During postgraduate research (PGR) studies students research and write a thesis of under the supervision of an academic team. The length of the thesis varies according to the mode of registrations (i.e. no more than 100,000 words for a PhD, or no more than 40,000 words for an MSc by research). Students participate in the vibrant postgraduate community of the School, and have opportunities to attend a number of seminar series organised by the Research Themes and the Research Centres of the School.

Due to the diversity and international nature of many field-orientated research projects, the amount of time that individual research students spend at the School campus varies. However, students are expected to spend the first months of the PGR study at the School campus to obtain training in research methods and attend a number of research seminars.

Queen’s Anniversary Prize

The University of Kent was awarded a highly prestigious Queen’s Anniversary Prize for Higher and Further Education for the work of the Durrell Institute of Conservation and Ecology (DICE).

DICE leads projects in over 50 countries, including research on human wellbeing and nature, human-elephant conflict, oil palm deforestation, online illegal trade in protected species, national park planning and ecotourism projects and the mapping of biodiversity through eDNA.

Choosing a topic

Although sometimes we have specific MSc / MPhil / PhD research projects funded by external research grants in which the research project has already been specified, most of our research students choose their own research topics. Once you have decided on the nature of your project, you should then contact by email the member of staff in the School whose expertise and interests most closely match your area of research and ask them if they will act as your supervisor. It is extremely important that you attach to your email an updated CV, a 2-page research proposal (including background statement, aims and objectives and research methods) and that you indicate how you are planning to fund your PGR studies. You then work with your proposed supervisor on refining your research proposal which provides the starting point for your subsequent research.


Each student is supervised by a supervisory team that consists of at least two members of academic staff one of them designated to act as the student’s Main supervisor. Occasionally, particular projects require more than two supervisors depending on the expertise that each supervisors brings in the project. It is also possible that co-supervision is provided by a member of staff from different School.

Students meet (or, while in the field, make contact) with their supervisor(s) several times over the course of each term. These meetings involve intensive discussion of the way the project is developing, the readings and training that have been done and that need to be done, and the way field research and writing-up is progressing.

If the research project requires that the student has to spend a significant amount of time in the field (away from the School), local supervision is usually organised. Overseas students who wish to spend most of their time in their home country while undertaking PhD research may register as an external student or for a split PhD.

Skills training

The University’s Graduate School co-ordinates the Research Development Programmefor research students, providing access to a wide range of lectures and workshops on training, personal development planning and career development skills.

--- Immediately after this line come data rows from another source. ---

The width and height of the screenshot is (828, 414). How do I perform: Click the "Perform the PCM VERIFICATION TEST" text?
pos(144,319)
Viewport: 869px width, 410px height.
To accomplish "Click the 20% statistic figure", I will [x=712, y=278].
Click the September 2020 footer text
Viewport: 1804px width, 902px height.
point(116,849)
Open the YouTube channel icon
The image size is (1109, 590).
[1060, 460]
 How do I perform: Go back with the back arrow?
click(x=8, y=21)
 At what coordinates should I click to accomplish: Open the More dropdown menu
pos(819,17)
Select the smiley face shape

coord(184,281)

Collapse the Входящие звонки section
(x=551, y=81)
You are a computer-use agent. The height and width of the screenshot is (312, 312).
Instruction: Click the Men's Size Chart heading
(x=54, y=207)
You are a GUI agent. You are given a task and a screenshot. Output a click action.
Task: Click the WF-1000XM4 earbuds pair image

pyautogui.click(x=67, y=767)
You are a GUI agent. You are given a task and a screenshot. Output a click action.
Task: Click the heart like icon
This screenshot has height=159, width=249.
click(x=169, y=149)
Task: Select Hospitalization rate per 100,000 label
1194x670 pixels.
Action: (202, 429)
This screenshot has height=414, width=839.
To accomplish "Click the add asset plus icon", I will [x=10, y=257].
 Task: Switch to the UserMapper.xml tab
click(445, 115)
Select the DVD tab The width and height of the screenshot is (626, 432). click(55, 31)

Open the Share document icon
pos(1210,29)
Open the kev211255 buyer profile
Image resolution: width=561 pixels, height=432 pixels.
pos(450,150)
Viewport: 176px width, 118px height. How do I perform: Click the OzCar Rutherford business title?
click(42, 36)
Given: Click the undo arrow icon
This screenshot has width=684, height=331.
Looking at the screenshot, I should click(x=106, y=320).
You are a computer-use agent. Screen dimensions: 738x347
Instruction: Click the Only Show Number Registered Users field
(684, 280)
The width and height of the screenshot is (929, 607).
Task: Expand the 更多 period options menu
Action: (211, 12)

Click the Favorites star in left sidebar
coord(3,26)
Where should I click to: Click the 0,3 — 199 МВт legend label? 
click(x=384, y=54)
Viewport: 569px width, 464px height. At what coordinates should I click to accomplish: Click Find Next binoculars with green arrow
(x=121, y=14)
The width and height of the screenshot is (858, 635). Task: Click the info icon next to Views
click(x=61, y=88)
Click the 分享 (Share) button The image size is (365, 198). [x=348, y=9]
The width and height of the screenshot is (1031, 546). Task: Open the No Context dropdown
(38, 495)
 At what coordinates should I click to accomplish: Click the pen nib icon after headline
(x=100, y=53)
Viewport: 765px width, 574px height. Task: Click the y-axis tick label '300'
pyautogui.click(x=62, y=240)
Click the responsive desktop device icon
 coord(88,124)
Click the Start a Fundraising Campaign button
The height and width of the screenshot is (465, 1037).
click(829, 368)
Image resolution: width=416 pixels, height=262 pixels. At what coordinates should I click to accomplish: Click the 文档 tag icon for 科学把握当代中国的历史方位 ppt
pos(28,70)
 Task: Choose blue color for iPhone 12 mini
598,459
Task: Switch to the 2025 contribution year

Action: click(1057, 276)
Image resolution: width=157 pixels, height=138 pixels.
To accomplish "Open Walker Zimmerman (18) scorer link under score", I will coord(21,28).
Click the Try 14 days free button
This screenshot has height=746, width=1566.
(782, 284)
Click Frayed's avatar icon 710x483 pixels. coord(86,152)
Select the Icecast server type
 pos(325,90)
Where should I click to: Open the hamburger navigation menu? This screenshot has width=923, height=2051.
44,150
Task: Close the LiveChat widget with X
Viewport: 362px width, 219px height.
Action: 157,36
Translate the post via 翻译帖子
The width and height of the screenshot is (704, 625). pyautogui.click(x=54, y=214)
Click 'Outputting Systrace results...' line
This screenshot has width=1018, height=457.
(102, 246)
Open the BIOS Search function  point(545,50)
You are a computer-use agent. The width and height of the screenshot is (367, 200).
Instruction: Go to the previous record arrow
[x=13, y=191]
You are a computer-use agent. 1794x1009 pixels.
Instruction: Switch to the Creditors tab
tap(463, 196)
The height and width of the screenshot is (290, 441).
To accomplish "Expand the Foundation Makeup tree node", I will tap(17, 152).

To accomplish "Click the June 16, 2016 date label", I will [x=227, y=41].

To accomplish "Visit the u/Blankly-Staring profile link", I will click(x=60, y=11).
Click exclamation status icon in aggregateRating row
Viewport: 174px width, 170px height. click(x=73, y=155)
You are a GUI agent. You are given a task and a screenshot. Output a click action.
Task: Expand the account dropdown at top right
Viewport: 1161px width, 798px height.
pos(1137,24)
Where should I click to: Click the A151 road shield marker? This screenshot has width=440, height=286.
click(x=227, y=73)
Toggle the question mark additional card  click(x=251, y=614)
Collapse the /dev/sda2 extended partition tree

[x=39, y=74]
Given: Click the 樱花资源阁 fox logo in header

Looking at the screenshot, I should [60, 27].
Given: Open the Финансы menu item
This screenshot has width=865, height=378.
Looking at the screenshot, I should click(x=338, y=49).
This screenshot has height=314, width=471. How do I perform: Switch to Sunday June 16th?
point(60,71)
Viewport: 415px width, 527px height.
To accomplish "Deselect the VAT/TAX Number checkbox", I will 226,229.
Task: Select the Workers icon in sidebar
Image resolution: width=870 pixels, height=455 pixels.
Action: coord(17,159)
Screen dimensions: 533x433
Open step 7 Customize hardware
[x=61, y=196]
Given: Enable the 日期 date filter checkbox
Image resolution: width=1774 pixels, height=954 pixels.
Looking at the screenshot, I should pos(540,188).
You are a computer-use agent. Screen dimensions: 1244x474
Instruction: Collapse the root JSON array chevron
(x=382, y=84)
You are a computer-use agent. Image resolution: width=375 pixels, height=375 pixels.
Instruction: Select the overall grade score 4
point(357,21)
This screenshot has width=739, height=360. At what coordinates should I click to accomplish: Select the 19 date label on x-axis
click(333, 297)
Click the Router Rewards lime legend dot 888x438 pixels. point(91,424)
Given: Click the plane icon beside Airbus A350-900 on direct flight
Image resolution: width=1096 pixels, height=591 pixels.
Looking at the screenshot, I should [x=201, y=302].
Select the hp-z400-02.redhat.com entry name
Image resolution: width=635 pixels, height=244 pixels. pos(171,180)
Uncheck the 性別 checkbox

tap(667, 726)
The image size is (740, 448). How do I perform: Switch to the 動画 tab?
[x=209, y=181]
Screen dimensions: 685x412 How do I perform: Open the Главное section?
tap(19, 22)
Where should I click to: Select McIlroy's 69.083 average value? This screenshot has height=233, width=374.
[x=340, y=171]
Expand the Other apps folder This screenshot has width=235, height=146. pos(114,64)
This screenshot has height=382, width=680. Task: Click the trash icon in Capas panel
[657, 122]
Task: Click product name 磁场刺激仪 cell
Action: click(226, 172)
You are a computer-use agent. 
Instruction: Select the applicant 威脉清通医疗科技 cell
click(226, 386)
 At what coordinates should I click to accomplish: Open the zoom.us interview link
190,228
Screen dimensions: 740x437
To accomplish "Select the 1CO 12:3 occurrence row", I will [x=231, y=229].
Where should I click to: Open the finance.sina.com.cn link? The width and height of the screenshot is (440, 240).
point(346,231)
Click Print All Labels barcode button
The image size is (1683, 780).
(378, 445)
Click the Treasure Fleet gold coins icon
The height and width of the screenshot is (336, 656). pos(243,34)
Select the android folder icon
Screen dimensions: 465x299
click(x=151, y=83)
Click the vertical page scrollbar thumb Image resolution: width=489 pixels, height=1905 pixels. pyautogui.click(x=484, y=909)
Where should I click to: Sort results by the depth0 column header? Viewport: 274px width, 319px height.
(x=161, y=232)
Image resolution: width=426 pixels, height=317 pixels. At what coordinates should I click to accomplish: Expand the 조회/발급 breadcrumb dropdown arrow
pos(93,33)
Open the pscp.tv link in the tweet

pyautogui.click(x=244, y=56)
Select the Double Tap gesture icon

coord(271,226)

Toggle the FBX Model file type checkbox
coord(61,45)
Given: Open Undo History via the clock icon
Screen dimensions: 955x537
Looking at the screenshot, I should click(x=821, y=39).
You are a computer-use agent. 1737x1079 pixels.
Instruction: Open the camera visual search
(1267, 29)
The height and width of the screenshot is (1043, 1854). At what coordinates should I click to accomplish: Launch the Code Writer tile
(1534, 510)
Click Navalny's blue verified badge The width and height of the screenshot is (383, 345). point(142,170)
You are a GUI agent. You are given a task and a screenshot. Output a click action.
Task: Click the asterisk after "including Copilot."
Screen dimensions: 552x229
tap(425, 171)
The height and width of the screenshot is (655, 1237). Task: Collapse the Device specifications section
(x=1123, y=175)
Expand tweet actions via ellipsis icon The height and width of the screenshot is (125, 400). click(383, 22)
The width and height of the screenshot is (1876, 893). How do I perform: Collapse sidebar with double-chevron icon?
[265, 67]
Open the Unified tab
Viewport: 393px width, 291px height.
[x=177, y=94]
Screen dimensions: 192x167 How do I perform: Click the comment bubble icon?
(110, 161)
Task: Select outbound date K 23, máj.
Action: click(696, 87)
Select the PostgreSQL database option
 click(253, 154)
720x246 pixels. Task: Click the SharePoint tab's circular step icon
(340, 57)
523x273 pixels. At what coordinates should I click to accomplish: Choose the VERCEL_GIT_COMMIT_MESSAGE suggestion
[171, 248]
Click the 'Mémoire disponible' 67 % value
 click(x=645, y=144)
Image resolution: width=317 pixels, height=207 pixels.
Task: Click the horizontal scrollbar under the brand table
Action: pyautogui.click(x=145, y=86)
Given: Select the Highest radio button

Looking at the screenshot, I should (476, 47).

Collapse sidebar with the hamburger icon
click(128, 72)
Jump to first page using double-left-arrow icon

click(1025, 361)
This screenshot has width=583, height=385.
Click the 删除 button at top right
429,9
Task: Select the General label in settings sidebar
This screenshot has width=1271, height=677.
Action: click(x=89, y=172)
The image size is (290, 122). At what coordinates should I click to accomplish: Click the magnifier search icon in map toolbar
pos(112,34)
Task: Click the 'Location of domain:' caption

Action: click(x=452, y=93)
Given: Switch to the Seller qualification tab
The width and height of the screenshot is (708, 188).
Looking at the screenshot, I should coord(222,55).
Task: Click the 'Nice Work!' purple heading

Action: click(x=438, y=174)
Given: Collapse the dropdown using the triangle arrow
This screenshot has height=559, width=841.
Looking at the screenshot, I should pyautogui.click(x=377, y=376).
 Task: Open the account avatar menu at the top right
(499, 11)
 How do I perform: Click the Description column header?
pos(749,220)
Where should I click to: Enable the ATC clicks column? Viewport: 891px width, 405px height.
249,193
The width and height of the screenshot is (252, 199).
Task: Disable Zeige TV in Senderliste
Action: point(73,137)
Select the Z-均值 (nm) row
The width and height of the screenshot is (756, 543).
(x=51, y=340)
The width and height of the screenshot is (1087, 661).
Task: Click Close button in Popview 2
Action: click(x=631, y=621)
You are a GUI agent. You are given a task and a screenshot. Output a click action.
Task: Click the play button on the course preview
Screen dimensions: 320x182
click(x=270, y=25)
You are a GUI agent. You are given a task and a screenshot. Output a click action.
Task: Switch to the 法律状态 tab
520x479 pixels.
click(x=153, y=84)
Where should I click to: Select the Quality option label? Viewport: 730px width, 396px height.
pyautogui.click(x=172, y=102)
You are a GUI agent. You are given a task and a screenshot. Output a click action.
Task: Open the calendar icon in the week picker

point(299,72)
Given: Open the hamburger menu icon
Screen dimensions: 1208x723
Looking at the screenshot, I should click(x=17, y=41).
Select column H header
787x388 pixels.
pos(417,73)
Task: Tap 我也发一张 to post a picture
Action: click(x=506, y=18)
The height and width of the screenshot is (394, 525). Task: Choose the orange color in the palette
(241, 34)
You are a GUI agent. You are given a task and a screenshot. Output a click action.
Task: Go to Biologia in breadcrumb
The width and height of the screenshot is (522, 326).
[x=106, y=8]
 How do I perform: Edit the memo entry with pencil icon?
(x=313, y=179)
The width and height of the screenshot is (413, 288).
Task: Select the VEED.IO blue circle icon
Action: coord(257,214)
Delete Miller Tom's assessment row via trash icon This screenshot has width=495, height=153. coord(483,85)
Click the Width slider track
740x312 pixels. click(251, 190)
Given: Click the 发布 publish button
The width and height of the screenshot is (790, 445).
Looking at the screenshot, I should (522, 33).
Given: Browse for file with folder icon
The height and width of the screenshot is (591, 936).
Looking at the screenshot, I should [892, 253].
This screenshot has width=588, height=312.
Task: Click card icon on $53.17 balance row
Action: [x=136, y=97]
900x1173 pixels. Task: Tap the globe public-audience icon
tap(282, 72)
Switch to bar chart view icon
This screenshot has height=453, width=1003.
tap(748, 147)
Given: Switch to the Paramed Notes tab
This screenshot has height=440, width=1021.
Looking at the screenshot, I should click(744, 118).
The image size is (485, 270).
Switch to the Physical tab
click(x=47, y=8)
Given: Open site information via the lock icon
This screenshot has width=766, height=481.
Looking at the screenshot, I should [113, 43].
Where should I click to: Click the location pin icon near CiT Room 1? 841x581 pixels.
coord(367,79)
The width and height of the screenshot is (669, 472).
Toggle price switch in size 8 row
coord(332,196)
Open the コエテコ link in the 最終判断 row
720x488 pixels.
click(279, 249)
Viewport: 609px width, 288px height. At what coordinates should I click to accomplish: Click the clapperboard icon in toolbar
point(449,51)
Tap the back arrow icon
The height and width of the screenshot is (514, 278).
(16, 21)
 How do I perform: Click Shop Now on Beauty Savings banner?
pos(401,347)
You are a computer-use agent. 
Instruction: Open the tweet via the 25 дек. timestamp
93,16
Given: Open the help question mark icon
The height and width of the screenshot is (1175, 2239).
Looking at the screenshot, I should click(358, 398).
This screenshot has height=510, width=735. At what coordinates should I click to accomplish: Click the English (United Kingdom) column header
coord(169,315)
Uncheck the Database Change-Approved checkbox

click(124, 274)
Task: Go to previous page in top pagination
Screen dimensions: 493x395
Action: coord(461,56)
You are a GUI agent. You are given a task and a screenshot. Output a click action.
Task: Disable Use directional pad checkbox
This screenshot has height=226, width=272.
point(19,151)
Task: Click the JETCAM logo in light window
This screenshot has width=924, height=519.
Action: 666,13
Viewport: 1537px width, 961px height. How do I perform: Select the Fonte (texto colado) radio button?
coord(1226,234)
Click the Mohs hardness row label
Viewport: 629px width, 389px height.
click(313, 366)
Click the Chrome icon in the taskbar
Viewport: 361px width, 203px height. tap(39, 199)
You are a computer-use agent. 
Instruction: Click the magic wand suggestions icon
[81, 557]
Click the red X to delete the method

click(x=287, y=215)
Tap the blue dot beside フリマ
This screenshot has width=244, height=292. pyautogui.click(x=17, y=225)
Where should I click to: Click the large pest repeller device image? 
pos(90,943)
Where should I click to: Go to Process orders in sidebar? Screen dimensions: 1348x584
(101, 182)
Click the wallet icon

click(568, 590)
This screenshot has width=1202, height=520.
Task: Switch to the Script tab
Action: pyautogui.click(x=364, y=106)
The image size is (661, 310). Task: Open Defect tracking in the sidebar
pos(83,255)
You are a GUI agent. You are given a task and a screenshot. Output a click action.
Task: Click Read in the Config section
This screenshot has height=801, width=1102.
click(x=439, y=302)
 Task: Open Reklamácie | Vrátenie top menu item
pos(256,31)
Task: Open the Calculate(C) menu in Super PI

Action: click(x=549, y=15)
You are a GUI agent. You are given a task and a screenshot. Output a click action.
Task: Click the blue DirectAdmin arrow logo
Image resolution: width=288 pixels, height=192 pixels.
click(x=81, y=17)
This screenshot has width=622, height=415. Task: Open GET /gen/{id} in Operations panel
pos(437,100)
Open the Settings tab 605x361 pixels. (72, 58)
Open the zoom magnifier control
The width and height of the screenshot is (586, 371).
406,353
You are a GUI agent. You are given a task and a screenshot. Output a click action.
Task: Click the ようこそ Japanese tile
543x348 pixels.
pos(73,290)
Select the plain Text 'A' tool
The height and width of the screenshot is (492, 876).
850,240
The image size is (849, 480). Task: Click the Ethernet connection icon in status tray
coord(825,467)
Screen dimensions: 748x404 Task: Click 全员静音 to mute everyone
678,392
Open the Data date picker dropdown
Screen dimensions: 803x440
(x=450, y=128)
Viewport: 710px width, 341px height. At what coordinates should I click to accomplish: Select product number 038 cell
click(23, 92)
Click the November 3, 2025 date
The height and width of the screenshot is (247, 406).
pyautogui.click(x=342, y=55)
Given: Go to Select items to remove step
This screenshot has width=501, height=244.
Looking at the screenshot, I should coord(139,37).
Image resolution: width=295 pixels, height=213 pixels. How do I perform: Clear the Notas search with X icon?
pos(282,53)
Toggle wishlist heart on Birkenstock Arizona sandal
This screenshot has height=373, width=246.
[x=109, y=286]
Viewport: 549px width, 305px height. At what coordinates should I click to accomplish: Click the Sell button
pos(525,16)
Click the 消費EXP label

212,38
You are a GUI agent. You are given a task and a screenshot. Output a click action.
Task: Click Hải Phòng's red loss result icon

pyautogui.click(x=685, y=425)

Research within the School is grouped into the following research areas:

Conservation Biology

Research within the conservation biology theme is broadly centred on using ecological approaches to understand and maintain biodiversity and ecosystem service provision.

The main tenet that underpins our work is that it is genuinely applied, with the explicit aim of either improving conservation practice (both in-situ and ex-situ) or informing policy development, both nationally and internationally.  To achieve this, we collaborate closely with individuals and organisations including government agencies, not-for-profits, private landowners and corporations from around the world, in addition to more traditional partnerships with academics at other universities and research institutes.

The scope of work conducted in the conservation biology theme is diverse, spanning multiple levels of biological organisation, from molecular/evolutionary genetics through to ecosystems, and a wide array of taxonomic groups (e.g. mammals, birds, reptiles, amphibians, butterflies, orchids).  Primarily, there are four key accordant areas of expertise. The first is spatial/landscape conservation and ecology, with particular emphasis on protected area network design via systematic conservation planning techniques, as well as the use of novel methods to explore the impacts of environmental change (e.g. habitat fragmentation and degradation, climate warming, urbanisation) on populations and assemblages.  The second focuses on analysing extinction risk across a continuum ranging from individual species up to global macroecological patterns.  Third, much of the long-standing research in DICE is concentrated on monitoring population dynamics and examining trends in the genetic diversity of threatened species, contributing directly to the success of a whole host of conservation programmes over the years.  Finally, we study human-wildlife conflict/interactions (e.g. resource competition, disease transmission, development mitigation, wildlife gardening) from a natural sciences perspective, complementing concurrent social science research or contributing to knowledge within an interdisciplinary framework.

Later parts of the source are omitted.